▶ What you should do:
Give back exactly the lines of the material below, starting with the line with "This screenshot has height=819, width=1456." and going on through the line with "Choose the Standard Jumbo radio option".

▶ Source information:
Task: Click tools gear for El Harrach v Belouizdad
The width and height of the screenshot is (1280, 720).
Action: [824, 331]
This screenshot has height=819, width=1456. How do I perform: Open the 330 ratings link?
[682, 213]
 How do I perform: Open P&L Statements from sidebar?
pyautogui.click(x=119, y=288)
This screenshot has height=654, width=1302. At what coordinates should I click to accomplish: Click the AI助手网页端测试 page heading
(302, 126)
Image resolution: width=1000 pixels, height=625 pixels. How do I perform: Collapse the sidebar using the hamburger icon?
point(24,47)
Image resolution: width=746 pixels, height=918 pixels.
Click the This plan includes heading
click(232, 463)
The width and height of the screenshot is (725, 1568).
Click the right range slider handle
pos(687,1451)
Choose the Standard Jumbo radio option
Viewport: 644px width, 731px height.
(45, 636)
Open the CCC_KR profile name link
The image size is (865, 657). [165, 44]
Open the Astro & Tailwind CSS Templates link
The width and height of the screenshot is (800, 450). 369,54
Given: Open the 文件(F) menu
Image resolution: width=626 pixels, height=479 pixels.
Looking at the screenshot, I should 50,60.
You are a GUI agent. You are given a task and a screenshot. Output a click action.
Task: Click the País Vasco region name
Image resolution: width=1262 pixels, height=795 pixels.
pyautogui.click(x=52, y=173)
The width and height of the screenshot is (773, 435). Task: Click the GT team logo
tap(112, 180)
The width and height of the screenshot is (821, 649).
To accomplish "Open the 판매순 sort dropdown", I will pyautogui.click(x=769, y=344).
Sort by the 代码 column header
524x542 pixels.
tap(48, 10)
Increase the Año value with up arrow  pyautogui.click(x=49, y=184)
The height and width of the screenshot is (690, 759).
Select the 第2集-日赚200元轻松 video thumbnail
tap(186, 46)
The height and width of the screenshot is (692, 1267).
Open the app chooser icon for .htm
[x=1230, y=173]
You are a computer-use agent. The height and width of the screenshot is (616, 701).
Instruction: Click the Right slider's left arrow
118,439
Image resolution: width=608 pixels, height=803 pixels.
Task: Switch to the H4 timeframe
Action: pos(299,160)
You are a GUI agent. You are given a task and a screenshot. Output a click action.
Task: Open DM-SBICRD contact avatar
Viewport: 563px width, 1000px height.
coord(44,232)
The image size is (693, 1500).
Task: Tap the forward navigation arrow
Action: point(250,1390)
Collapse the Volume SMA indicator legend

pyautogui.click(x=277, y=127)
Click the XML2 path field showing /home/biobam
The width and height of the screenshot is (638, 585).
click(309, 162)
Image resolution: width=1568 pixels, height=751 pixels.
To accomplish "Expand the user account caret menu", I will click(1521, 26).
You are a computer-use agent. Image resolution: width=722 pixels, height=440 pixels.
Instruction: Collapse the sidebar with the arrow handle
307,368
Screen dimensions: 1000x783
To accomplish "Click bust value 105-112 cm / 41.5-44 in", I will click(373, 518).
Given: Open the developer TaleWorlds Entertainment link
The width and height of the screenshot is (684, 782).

▶ Solution for this problem:
This screenshot has height=819, width=1456. How do I perform: Open the 330 ratings link?
[682, 213]
 How do I perform: Open P&L Statements from sidebar?
pyautogui.click(x=119, y=288)
This screenshot has height=654, width=1302. At what coordinates should I click to accomplish: Click the AI助手网页端测试 page heading
(302, 126)
Image resolution: width=1000 pixels, height=625 pixels. How do I perform: Collapse the sidebar using the hamburger icon?
point(24,47)
Image resolution: width=746 pixels, height=918 pixels.
Click the This plan includes heading
click(232, 463)
The width and height of the screenshot is (725, 1568).
Click the right range slider handle
pos(687,1451)
Choose the Standard Jumbo radio option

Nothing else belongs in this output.